One way to approach this is to look at the balance of energies. First we can work out how far the ball drops vertically. We know the slope length is 4m and the angle of the incline is 30°. So the initial height of the ball is 4sin30=2m. We need this height to determine the potential energy due to gravity.
(1) Initial energy = final energy considering just what happens as the ball rolls from the top of the incline to the bottom.
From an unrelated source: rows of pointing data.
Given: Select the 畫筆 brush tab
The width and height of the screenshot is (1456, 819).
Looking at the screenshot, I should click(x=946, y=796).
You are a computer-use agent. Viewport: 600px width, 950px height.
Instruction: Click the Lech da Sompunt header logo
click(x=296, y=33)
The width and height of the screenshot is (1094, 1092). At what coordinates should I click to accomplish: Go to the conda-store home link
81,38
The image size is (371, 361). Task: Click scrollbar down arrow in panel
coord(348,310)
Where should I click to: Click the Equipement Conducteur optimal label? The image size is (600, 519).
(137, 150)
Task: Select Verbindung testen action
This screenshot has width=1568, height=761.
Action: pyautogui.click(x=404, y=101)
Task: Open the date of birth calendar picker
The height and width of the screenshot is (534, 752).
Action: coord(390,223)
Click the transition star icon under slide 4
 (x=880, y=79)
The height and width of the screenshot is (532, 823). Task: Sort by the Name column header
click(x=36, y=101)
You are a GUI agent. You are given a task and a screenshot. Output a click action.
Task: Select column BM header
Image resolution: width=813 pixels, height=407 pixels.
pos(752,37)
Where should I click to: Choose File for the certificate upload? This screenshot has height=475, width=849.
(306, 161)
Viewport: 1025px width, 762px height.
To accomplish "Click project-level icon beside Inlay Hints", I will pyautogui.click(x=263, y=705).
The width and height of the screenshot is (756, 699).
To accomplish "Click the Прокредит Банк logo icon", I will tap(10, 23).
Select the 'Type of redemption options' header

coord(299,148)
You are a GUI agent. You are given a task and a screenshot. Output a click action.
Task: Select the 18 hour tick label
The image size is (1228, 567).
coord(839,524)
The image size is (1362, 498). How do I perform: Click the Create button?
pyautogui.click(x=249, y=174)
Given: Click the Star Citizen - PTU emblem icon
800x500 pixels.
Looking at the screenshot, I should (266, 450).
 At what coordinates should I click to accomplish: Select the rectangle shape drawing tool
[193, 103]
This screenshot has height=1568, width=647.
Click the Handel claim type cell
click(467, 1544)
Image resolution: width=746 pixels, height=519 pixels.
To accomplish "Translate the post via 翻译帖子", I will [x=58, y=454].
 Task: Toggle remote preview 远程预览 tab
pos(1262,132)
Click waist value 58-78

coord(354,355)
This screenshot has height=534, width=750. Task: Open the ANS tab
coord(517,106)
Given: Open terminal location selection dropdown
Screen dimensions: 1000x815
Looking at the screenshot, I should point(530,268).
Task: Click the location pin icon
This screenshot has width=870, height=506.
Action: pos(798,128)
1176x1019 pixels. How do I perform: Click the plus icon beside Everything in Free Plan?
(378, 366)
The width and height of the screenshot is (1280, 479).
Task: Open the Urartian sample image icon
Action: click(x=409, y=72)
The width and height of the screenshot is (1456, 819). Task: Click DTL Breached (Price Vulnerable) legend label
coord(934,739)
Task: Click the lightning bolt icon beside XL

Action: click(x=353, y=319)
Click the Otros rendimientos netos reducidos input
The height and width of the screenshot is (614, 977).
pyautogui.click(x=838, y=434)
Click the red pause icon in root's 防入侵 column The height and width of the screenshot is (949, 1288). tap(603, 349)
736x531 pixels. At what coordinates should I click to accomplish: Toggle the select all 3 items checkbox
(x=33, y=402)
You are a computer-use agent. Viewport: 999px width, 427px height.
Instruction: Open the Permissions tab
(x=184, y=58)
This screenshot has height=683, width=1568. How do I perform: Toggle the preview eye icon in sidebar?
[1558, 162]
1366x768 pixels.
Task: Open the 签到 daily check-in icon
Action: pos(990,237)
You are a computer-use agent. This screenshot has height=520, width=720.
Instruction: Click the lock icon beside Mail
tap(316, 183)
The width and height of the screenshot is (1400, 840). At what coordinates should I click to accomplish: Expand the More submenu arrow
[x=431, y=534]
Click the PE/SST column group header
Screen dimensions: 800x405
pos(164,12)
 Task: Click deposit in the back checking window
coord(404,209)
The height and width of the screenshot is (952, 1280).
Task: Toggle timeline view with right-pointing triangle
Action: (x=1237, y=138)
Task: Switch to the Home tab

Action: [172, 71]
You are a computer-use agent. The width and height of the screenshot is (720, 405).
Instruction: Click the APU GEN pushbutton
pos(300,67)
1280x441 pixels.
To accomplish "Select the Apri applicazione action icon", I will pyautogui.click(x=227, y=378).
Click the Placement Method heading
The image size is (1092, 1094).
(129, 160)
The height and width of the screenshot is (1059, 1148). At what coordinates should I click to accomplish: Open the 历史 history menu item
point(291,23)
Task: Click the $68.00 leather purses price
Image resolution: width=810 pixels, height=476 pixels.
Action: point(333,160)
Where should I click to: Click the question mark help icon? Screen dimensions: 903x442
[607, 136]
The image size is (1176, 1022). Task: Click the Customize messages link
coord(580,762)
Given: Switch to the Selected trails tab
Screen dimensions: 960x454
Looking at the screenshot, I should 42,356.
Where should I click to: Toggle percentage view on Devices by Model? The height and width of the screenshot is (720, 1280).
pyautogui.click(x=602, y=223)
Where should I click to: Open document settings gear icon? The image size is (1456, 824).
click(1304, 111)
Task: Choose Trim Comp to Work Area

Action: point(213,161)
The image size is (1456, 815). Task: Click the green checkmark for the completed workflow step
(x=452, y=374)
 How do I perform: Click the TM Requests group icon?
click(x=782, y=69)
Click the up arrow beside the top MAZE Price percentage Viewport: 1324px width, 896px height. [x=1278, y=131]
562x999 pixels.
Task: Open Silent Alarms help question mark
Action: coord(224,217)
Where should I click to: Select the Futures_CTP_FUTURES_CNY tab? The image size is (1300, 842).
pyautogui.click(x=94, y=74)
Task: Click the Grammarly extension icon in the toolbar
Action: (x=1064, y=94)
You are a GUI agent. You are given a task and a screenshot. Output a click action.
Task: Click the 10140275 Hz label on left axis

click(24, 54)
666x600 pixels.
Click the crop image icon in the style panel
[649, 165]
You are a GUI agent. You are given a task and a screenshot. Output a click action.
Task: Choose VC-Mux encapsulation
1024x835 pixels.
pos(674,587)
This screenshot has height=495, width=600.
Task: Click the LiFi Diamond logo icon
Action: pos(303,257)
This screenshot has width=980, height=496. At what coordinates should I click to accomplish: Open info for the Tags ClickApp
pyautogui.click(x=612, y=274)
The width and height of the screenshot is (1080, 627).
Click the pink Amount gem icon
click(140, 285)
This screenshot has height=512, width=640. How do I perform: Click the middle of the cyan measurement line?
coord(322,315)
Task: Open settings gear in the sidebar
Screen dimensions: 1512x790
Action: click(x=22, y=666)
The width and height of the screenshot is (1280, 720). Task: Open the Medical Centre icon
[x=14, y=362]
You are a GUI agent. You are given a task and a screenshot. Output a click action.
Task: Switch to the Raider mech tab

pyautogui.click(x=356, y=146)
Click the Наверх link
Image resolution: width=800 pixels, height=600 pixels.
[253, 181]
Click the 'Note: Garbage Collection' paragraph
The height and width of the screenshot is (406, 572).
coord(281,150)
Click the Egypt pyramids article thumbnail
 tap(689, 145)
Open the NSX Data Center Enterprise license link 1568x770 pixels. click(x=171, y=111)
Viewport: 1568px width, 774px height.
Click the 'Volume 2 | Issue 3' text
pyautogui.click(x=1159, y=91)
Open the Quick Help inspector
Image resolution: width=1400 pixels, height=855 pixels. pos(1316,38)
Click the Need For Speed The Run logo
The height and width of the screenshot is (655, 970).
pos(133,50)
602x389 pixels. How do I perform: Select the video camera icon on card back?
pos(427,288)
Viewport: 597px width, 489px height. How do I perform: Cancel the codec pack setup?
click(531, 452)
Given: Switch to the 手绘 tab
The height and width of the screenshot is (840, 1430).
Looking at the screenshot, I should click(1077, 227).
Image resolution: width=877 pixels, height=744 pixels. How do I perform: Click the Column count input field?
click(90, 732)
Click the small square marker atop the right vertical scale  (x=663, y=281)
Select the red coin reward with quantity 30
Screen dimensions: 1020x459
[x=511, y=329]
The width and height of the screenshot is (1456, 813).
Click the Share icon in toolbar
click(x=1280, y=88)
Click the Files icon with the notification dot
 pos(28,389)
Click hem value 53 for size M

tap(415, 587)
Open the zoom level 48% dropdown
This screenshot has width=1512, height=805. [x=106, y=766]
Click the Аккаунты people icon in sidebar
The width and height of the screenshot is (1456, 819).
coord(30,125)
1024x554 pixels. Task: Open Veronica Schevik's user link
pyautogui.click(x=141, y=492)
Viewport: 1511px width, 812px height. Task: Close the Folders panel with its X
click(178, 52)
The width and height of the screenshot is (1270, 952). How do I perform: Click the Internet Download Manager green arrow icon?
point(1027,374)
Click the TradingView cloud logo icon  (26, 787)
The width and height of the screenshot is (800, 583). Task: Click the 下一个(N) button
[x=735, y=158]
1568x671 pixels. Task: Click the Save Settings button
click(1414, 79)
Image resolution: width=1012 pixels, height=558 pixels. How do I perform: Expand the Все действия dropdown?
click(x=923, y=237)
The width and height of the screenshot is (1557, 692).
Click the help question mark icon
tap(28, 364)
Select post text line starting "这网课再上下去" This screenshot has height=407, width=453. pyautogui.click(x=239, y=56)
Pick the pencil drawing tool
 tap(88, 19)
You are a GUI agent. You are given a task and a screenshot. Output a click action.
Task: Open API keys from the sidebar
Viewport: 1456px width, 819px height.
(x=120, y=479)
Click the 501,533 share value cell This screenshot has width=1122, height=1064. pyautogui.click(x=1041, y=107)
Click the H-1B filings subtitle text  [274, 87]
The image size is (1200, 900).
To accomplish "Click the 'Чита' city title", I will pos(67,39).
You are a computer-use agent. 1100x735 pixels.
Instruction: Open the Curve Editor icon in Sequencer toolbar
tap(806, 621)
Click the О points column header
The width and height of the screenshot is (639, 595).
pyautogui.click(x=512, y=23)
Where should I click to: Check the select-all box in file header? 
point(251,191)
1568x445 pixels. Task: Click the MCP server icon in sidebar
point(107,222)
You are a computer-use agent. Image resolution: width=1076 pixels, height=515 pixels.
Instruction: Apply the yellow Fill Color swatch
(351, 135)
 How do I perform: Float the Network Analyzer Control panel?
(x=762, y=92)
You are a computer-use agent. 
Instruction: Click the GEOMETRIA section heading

Potential energy initially=mgh is all the initial energy, where m is the mass of the ball and g is the acceleration of gravity=9.81m/s² and h=height=2m. The final energy is the kinetic energy at the end of the incline=½mv² where v is the ball’s velocity at the end of the incline PLUS the rotational energy=½I⍵², where I is the moment of inertia of the ball and ⍵=angular velocity. Without deriving it we write I=⅖mr² where r=ball’s radius, and we assume a solid ball of uniform density. The ball is rotating at ⍵ radians per second, which is related to the translation velocity v, ⍵=v/r. So the rotational energy is ½(⅖mr²)(v²/r²)=⅕mv².
So the final energy is ½mv²+⅕mv²=0.7mv² and mgh=0.7mv². The mass cancels out and gh=0.7v², making v=√gh/0.7=√(9.81×2/0.7)=5.2942 m/s.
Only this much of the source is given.